__Passage shown__

>>>>

]> git.apps.os.sepia.ceph.com Git - ceph.git/commitdiff
osd: update PGRecovery queue item cost to reflect object size
authorSridhar Seshasayee <sseshasa@redhat.com>
Thu, 2 Feb 2023 10:00:26 +0000 (15:30 +0530)
committerSridhar Seshasayee <sseshasa@redhat.com>
Thu, 27 Apr 2023 13:11:22 +0000 (18:41 +0530)
Previously, we used a static value of osd_recovery_cost (20M
by default) for PGRecovery. For pools with relatively small
objects, this causes mclock to backfill very very slowly as
20M massively overestimates the amount of IO each recovery
queue operation requires. Instead, add a cost_per_object
parameter to OSDService::awaiting_throttle and set it to the
average object size in the PG being queued.

Fixes: https://tracker.ceph.com/issues/58606
Signed-off-by: Samuel Just <sjust@redhat.com>
Signed-off-by: Sridhar Seshasayee <sseshasa@redhat.com>
src/osd/OSD.cc
src/osd/OSD.h
src/osd/PG.cc

index 68ff1702d9a667a678fb61d2b269e184843f5277..4fca8a48b87dadf4c6556effed95544daf52d86f 100644 (file)

<<<<

__Dataset section__

>>>>

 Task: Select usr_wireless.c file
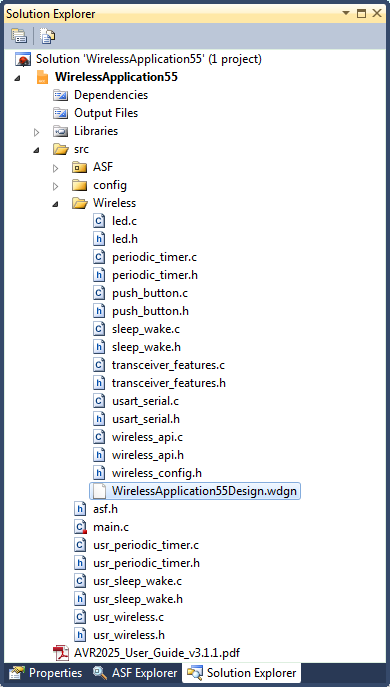[x=128, y=617]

<<<<

__Objective__
Answer these about the commit page:
1. What default value of osd_recovery_cost does it give?
2. To which function is the cost_per_object parameter added?
3. What tracker issue number does the fix cite?
Answer using only the commit page, not the listing.

__Exercise answer__
1. 20M
2. OSDService::awaiting_throttle
3. 58606